Глава IXИсполнитель верховных приговоров
Я представил перед моими читателями все разнообразие картин казней, которые были введены в употребление прежним законодательством, начиная с розг, которыми наказывали за легкие провинности и до колес, виселиц, на которых злостные преступники или невинные жертвы погибали за свои преступления или принимали венец мучений; я развернул эту картину со всем ужасающим кортежем ее жестокостей и бесчеловечности.
Чтобы дополнить этот очерк, мне осталось описать властелина этого арсенала мучений и наказаний, того человека, который бил кнутом, клеймил, вешал, отсекал головы, колесовал, жег, и все это – во имя закона.
Но прежде чем описать обязанность исполнителя верховных приговоров во Франции, я считаю необходимым сказать несколько слов о том, в чем она состояла у древних и в чем заключается в настоящее время у некоторых других народов.
Палач – есть произведение или продукт возникающей цивилизации. Цивилизация более совершенная обязательно сотрет его.
Племена патриархальных народов, диких обитателей материков, открытых Христофором Колумбом, были ни что иное как большое семейство, выполнявшее правосудие закона во всей его простоте, силе и величии.
Старцы, мудрецы, священнослужители собирались, судили, присуждали, а весь народ выполнял приговор, который они выносили.
Так как понятие о правосудии соединялось с именем Бога, то они думали, что наказать виновного – это славить Создателя. Отказаться участвовать в наказании было не только постыдным, но даже считалось святотатством.
У израильтян семейство жертвы имело право требовать мщения за нее.
Этот обычай заменился другим: сами судьи выполняли свой приговор.
Преступнику отсчитывали число ударов, соответственно его преступлению и установленное законом. Если он при наказании лишался жизни, то на его смерть смотрели как на суд Божий, и собратья, бившие его, нисколько не считали себя запятнанными и виновными.
Египетская феократия – первое общество, в котором звание лишать осужденных жизни появилось в форме постановления.
Республиканская Греция имела своих исполнителей, но ее постановления были составлены в полном согласии с человеческой свободой. Палач приготовлял отраву из цикуты, подносил ее преступнику, который сам предавал себя смерти.
Этот исполнитель народного правосудия не был подвержен презрению.
В Германии, прежде чем эту должность обратили в звание, самый младший из общества или города обязан был быть исполнителем, и так как случалось, что те, которые по своему возрасту оказывали неповиновение постановлению, то этих ослушников облагали довольно значительным штрафом.

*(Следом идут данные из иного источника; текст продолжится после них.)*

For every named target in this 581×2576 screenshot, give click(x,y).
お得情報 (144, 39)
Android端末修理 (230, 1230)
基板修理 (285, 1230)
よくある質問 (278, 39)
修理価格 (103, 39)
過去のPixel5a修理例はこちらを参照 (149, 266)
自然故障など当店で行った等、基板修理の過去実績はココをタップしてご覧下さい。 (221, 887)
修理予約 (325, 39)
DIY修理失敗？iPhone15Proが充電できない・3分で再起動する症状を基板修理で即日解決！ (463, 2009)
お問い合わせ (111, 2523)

Во Франконии новобрачный должен был сквитаться, совершив этот ужасный поступок по долгу к обществу, членом которого он становился.
В Тюрингии тому из жителей, который дольше всех проживал в этой местности, где должна была быть совершена казнь, поручалось ее исполнение.
Коллегия эшевенов в городе Анвере избирала палача из самых престарелых членов корпорации, чтобы вручить ему правосудие.
В Крыму, когда он составлял царство, царь поручал стороне челобитцев умертвить осужденного. Таким образом, жена закалывала кинжалом убийцу своего мужа; она пользовалась полным правом закона Линха.
Англичане и американцы не дошли до того, чтобы назначать палача: по-видимому, они не хотели знать орудия своих приговоров.
По объявлении приговора, шериф отвечал за то, чтобы он был приведен в исполнение.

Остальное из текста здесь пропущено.